From Occupation to Border Dispute

My op-ed in Tuesday’s Jerusalem Post. Here is part of it:

[T]he [UN] resolution acknowledges that the Palestinians have established all the trappings of a state. Abbas’s application to the Security Council last year made clear that they already had an independent, functioning state. It has a central bank and security forces, its own (virulently anti-Semitic) media, tax system and penal system. Palestine even an Internet suffix and international telephone exchange.
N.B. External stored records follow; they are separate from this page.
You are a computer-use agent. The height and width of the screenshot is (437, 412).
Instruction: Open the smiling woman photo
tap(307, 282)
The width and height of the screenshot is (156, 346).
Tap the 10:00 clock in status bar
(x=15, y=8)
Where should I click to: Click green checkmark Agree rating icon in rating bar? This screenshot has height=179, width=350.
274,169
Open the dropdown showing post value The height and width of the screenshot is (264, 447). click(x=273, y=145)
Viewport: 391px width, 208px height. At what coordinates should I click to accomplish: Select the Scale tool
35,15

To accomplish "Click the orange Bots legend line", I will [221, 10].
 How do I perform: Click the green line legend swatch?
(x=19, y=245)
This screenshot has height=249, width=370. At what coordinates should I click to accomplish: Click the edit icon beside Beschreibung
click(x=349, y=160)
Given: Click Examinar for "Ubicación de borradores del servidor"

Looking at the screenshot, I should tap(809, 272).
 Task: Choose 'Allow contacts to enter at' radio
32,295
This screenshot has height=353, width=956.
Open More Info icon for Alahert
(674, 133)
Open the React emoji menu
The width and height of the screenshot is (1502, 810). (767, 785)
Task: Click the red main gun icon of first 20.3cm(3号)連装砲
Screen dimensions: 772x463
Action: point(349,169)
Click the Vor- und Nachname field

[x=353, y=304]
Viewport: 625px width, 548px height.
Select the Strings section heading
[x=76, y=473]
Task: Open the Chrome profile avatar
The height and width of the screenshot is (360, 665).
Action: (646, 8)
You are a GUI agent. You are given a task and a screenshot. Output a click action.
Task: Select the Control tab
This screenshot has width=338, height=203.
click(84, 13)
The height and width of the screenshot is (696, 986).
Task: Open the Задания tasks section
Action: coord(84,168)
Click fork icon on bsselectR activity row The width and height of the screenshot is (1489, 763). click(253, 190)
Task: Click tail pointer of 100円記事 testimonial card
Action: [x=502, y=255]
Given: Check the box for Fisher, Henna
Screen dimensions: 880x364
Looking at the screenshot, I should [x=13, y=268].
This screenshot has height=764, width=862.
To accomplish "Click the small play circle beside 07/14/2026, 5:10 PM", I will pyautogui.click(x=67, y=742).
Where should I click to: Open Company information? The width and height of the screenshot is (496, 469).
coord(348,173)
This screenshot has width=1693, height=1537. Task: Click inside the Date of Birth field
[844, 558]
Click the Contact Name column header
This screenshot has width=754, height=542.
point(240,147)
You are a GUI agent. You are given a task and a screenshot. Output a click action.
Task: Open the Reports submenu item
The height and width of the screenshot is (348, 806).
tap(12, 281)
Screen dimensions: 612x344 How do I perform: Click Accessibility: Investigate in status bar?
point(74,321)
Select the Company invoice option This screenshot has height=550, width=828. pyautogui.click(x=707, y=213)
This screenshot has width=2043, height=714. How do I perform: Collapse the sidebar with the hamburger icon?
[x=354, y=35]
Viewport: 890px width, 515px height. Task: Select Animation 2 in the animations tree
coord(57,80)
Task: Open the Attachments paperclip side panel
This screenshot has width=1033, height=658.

It has long been functioning as a state, conducting foreign relations, making deals and acting entirely independently of, indeed contrary to, the will of Israel. This is not a Bantustan overseen by Israel, as all its recent actions prove. In the wake of the UN vote, Palestine opened a defense ministry and began discussing issuing passports. No people under occupation have all these trappings of self-determination and statehood… Today, well over 95% of Palestinians live in territory administered by the Palestinian government.

SO WHAT is the UN bid about? Certainly not statehood. Israel supports Palestinian statehood more than any other nation, having offered it in negotiations repeatedly.

Rather it is over borders. This is evident from the resolution’s specifically describing the borders of the new non-member: typically, membership determinations are entirely distinct from border delineations. The PA does not just want statehood and self-determination for the Palestinians. They insist that their state include what in the Oslo Process was dubbed Area C – regions that are overwhelmingly Jewish.